Document and screenshot pointing lines
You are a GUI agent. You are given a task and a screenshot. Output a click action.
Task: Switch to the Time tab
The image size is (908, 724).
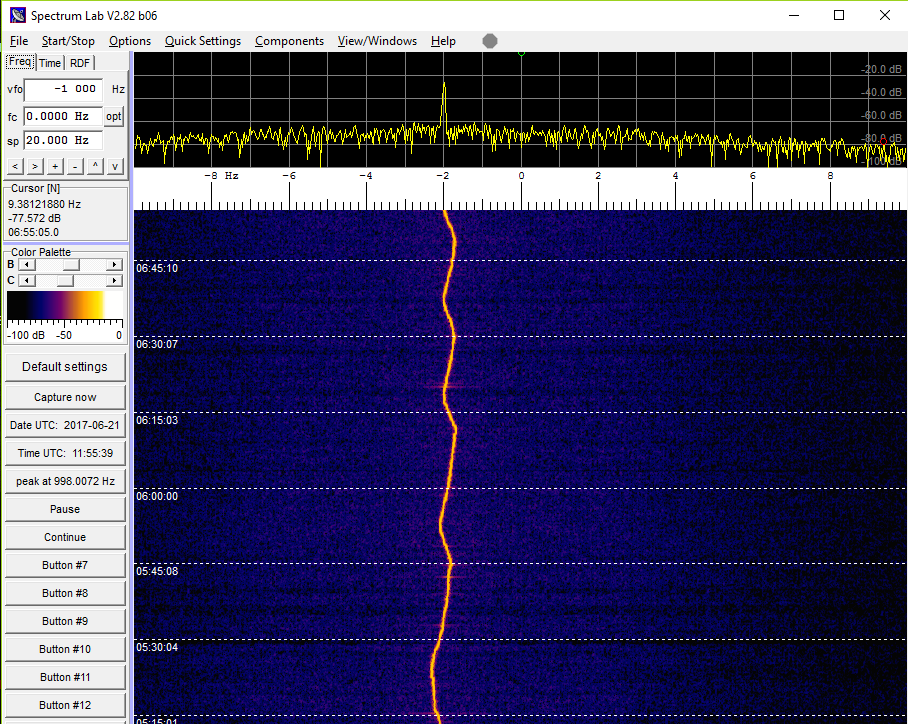click(50, 62)
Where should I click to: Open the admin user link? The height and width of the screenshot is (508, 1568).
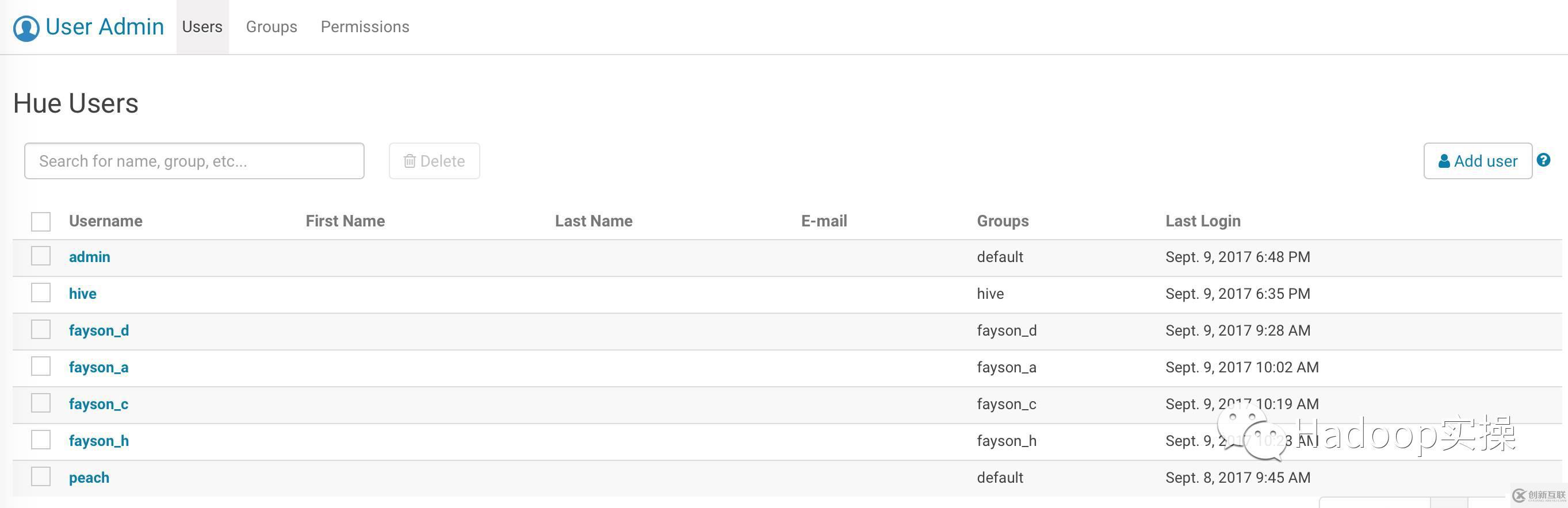90,257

YOUR OBJECTIVE:
Reproduce all of the lines above word for word, leaving out the pictures.

THE RESULT:
You are a GUI agent. You are given a task and a screenshot. Output a click action.
Task: Switch to the Time tab
The image size is (908, 724).
click(50, 62)
Where should I click to: Open the admin user link? The height and width of the screenshot is (508, 1568).
90,257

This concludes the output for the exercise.